When to Use Each Approach
Use assignment when you want multiple variables to reference the same object. This is common when passing objects to functions or creating aliases:
def process_data(data):
# data is just a reference, no copying
return [x * 2 for x in data]
Use shallow copy for flat data structures or when you intentionally want to share nested objects. It’s fast and memory-efficient:
# Configuration with shared references
default_config = {
'timeout': 30,
'retry': 3,
'endpoints': ['api.example.com'] # Shared list
}
# Multiple services share endpoint list
service1_config = default_config.copy()
service2_config = default_config.copy()
# Adding endpoint affects all services (intentional)
default_config['endpoints'].append('backup.example.com')

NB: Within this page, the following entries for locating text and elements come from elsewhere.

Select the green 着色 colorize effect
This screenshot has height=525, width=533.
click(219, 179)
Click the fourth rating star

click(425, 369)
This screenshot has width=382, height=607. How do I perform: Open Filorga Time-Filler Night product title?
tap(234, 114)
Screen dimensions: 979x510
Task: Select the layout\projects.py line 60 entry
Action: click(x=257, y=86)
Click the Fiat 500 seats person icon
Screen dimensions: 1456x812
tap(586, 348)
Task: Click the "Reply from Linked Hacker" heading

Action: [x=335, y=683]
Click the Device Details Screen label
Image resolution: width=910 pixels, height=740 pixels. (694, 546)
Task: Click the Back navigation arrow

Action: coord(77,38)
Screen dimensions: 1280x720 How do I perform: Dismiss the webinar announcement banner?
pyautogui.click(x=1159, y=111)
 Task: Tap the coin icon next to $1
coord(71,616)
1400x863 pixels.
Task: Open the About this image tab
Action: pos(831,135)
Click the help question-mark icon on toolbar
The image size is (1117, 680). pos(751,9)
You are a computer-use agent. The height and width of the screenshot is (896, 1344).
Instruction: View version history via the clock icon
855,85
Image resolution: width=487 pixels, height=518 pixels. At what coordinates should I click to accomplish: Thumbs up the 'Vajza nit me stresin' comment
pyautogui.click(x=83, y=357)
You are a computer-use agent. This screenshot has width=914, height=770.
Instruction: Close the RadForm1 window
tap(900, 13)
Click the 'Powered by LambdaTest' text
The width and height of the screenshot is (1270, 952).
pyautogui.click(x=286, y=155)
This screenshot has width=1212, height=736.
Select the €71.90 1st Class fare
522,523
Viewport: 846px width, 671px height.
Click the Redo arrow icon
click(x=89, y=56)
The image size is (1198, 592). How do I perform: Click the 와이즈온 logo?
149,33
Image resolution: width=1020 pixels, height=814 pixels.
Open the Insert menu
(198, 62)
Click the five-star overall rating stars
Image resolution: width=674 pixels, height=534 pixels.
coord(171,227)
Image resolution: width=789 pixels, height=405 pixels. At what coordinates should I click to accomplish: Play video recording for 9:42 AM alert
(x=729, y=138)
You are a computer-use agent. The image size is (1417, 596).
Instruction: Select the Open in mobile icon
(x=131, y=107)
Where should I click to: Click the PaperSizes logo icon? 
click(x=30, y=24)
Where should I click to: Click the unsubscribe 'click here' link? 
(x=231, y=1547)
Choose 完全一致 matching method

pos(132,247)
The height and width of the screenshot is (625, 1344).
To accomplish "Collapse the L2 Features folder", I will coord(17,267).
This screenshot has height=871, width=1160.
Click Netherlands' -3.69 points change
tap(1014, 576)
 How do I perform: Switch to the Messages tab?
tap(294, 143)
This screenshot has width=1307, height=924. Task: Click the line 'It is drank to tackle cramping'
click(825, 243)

Use deep copy when you need complete independence, especially for complex state management:
import copy
class GameState:
def __init__(self, player_positions, inventory):
self.player_positions = player_positions
self.inventory = inventory
# Save game state for undo functionality
current_state = GameState(
player_positions={'player1': [10, 20], 'player2': [15, 25]},
inventory={'player1': ['sword', 'shield']}
)
saved_state = copy.deepcopy(current_state)
# Modify current state
current_state.player_positions['player1'][0] = 50
current_state.inventory['player1'].append('potion')
# Saved state remains unchanged
print(saved_state.player_positions['player1']) # [10, 20]
print(saved_state.inventory['player1']) # ['sword', 'shield']
Common Pitfalls and Edge Cases
Circular references are handled automatically by deepcopy():
import copy
original = {'name': 'Node'}
original['self'] = original # Circular reference
deep = copy.deepcopy(original)
print(deep['self'] is deep) # True - maintains structure
Immutable objects like strings, numbers, and tuples are never copied—Python reuses them for efficiency:
original = (1, 2, [3, 4])
shallow = copy.copy(original)
print(id(original) == id(shallow)) # True - tuples are immutable
print(id(original[2]) == id(shallow[2])) # True - nested list is shared
Custom objects need special handling if they have non-standard copying requirements:
import copy
class Connection:
def __init__(self, host):
self.host = host
self.socket = self._connect()
def _connect(self):
return f"socket_to_{self.host}"
def __copy__(self):
# Shallow copy: new object, same socket
new_obj = Connection.__new__(Connection)
new_obj.host = self.host
new_obj.socket = self.socket
return new_obj
def __deepcopy__(self, memo):
# Deep copy: new object, new connection
new_obj = Connection.__new__(Connection)
new_obj.host = copy.deepcopy(self.host, memo)
new_obj.socket = new_obj._connect()
return new_obj
conn = Connection('localhost')
shallow = copy.copy(conn)
deep = copy.deepcopy(conn)
print(id(conn.socket) == id(shallow.socket)) # True
print(id(conn.socket) == id(deep.socket)) # False
Performance Benchmarks and Best Practices
Deep copying is significantly slower than shallow copying, especially with large nested structures:
import copy
import timeit
# Flat list
flat_data = list(range(10000))
# Nested list
nested_data = [[i] * 100 for i in range(100)]
# Benchmark
shallow_flat = timeit.timeit(lambda: flat_data.copy(), number=10000)
deep_flat = timeit.timeit(lambda: copy.deepcopy(flat_data), number=10000)
shallow_nested = timeit.timeit(lambda: nested_data.copy(), number=10000)
deep_nested = timeit.timeit(lambda: copy.deepcopy(nested_data), number=10000)
print(f"Flat - Shallow: {shallow_flat:.4f}s, Deep: {deep_flat:.4f}s")
print(f"Nested - Shallow: {shallow_nested:.4f}s, Deep: {deep_nested:.4f}s")
# Typical output:
# Flat - Shallow: 0.0234s, Deep: 0.0456s
# Nested - Shallow: 0.0012s, Deep: 0.2341s
Best practices:
- Default to assignment unless you specifically need a copy
- Use shallow copy for simple data structures without nested mutables
- Reserve deep copy for complex state management, undo systems, or when complete independence is required
- Profile your code if copying becomes a bottleneck—sometimes restructuring data is better than copying
- Document your intent when using shallow copies with nested structures to avoid confusion
Choose the right copying strategy based on your data structure and requirements. Assignment is fastest but shares references. Shallow copy provides a middle ground. Deep copy guarantees independence at the cost of performance. Understanding these trade-offs makes you a more effective Python developer.